I’m not worried that this is the start of a decline, as Marco alludes to – I simply think it’s a horrible period and one that they will eventually come through.
At some point, Liverpool will click again, and once the injuries ease and football returns to normal, they will be as good as ever.
Perhaps I’m being too positive, but let’s not forget it’s only just over a month since the Reds won 7-0 and we all thought they were going to cruise to another league title.
And how do Liverpool get back on track?
MARCO: Changes are clearly necessary.
I’d make the case that the game plan is broken and they need to fix (change) it, especially given that the cost of not doing so could be too high to accept. The team appears to want to get plan A to work better, but surely by this point it’s clear a new approach is needed.

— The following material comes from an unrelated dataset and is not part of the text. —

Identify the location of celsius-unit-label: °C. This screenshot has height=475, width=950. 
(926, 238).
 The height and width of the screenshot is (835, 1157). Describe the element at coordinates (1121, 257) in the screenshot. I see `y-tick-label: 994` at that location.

Assuming signings aren’t made, the only options Liverpool have are to adjust their tactical options to address the situation. This could mean one, or all of, many things. Formation. Build-up tempo. Attitude and sense of urgency. Game plan.
Could a shift to a 4-2-3-1 formation make better use of the attacking talents at hand, or do a better job of maneuvering defences into more vulnerable positions?
Klopp may lament the decision-making in the final third, but it’s much harder to make the right decision when the whole team’s build-up play could be much faster.
They need to mix up the game plan, too. If creating through the full-backs isn’t working, try something else. And don’t pump crosses into the box when the opposition defenders outnumber you five to one.
The team have been humbled a little – perhaps that was necessary – and to persist with the same plan doesn’t appear likely to change the results. Other teams have grown and moved, Liverpool need to do the same.
RED: Liverpool have accumulated 7.76xG (from one model) since they last scored, which shows they’ve maybe been a bit unlucky, but when that’s spread over 87 shots it perhaps indicates there’s been a lot of low quality chances/shots.
When we are near the 18-yard box we have to show improved guile and creativity. This is partly why Klopp has tried Shaqiri as a No.8. Getting Keita fit would be a boost, but he’s rarely available.
A new centre-back is pivotal, but it looks like Liverpool will wait until the right player is available in the summer.
It’s time to get our best passer, Thiago, closer to the opposition box. Even if Fabinho is needed in defence, I would rather play Wijnaldum or Henderson as the No.6, allowing Thiago to be more advanced.
But systems and tactics will only work if the players can regain their confidence and refresh their minds. That will come down to our coaching team, training and how Klopp chooses to rotate them.
Some of the players who do look jaded, like Trent or Firmino, might need more than just the odd game out of the team whether to recharge their batteries or shake them into fighting for their place.
The situation may feel bleak now, but we still have an exceptional group of players with the best manager in the world and I’d back them to turn it around.
HENRY: A nice positive sentence to finish from Red there – works for me!
Again, both guys have nailed it, with lots of work to do on the training ground, Thiago needing to be used differently and a possible shift to a 4-2-3-1 required.
It’s a terrible run, but Liverpool will come out the other side of it, whether that be next week, in April or in August.
Refresh the minds, eventually get fans back (and the best centre-back of the last 20 years) and the Reds will be the best in the business again.